O ministro Alexandre de Moraes, do Supremo Tribunal Federal (STF), decidiu nesta quarta-feira (19) revogar o sigilo sobre os depoimentos prestados pelo tenente-coronel Mauro Cid em sua colaboração premiada com a Polícia Federal.

A delação de Cid foi um dos principais fatores que impulsionaram a investigação da PF sobre a tentativa de golpe promovida pelo ex-presidente Jair Bolsonaro (PL) e seus aliados no final de 2022.

De acordo com Moraes, a denúncia da Procuradoria-Geral da República (PGR), apresentada contra Bolsonaro e mais 33 pessoas nesta terça-feira (18), marca o encerramento do período investigativo e, por isso, justifica a retirada do sigilo sobre a colaboração do militar.

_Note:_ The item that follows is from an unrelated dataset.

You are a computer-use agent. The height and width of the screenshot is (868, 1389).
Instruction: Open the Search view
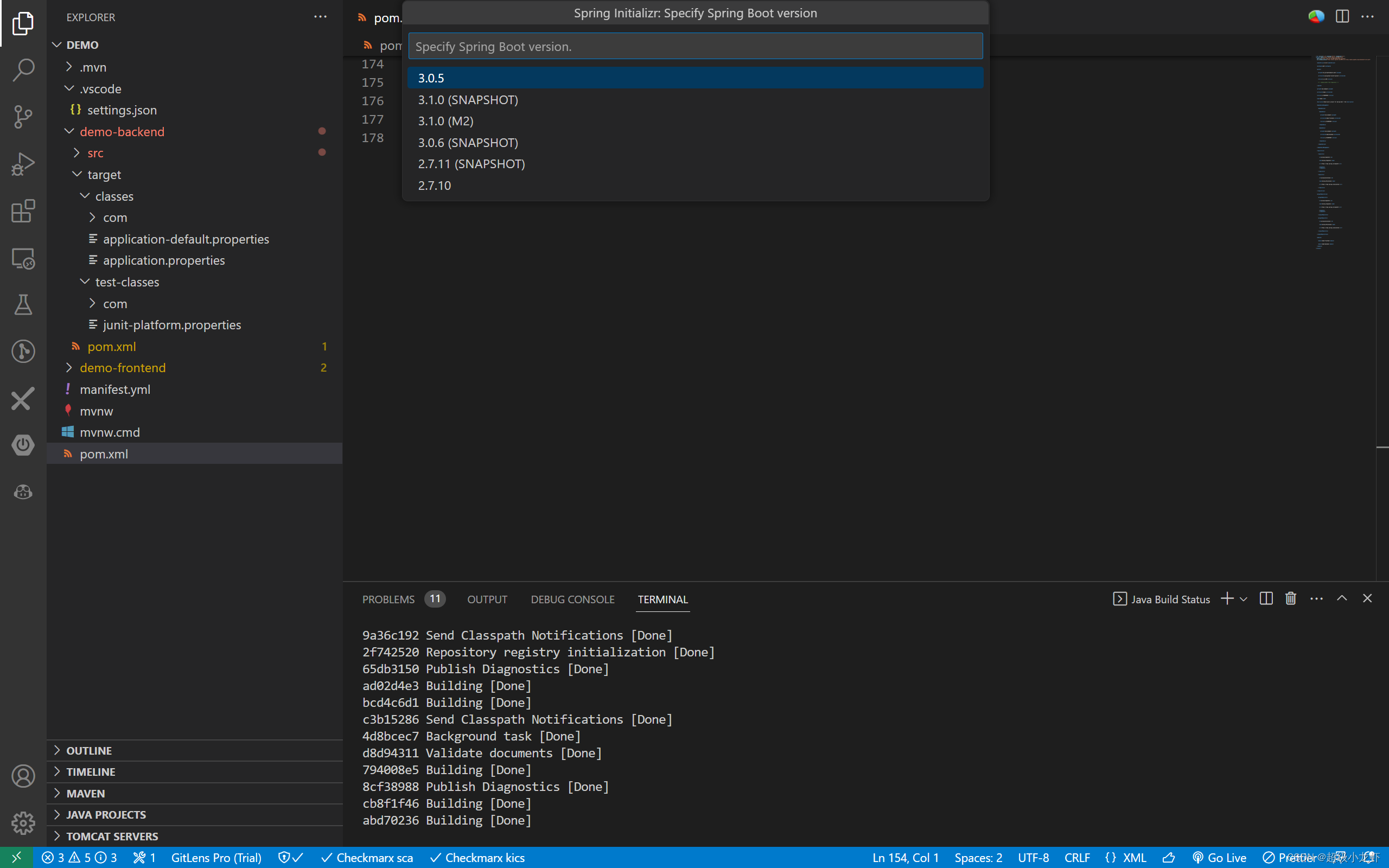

Segundo o ministro, “não há mais justificativa para manter o sigilo excepcional da colaboração premiada, pois já não é necessário nem para proteger os direitos do colaborador, nem para garantir o sucesso das investigações.”

No mesmo despacho, Moraes também determinou que as defesas dos denunciados se manifestem sobre a acusação da PGR, com um prazo de 15 dias para a apresentação das respostas.

Somente após as defesas se manifestarem é que a Primeira Turma do STF decidirá se aceita ou rejeita a denúncia. Caso seja acolhida, os acusados se tornarão réus.

Moraes explicou ainda que “os prazos para manifestação serão os mesmos para todos os denunciados, incluindo o colaborador, visto que apenas os réus, uma vez instaurada uma possível ação penal, têm o direito de apresentar alegações finais após as defesas dos colaboradores.”

Na denúncia apresentada nesta terça-feira, o procurador-geral da República, Paulo Gonet, acusou Bolsonaro de ser o líder da tentativa de golpe de Estado, que visava impedir a posse de Lula (PT) após as eleições de 2022.

Bolsonaro enfrenta acusações de tentar derrubar violentamente o Estado democrático de direito, realizar um golpe de Estado, causar danos ao patrimônio público e participar de uma organização criminosa, entre outros crimes.

As penas somadas podem chegar a 43 anos de prisão, sem contar agravantes, além da possibilidade de tornar Bolsonaro inelegível por um período superior aos oito anos a que foi condenado pelo Tribunal Superior Eleitoral (TSE).

Além do ex-presidente, outras 33 pessoas foram denunciadas, incluindo o ex-ministro Walter Braga Netto, candidato a vice-presidente em 2022 e atualmente preso preventivamente. Outros cinco indivíduos também estão detidos.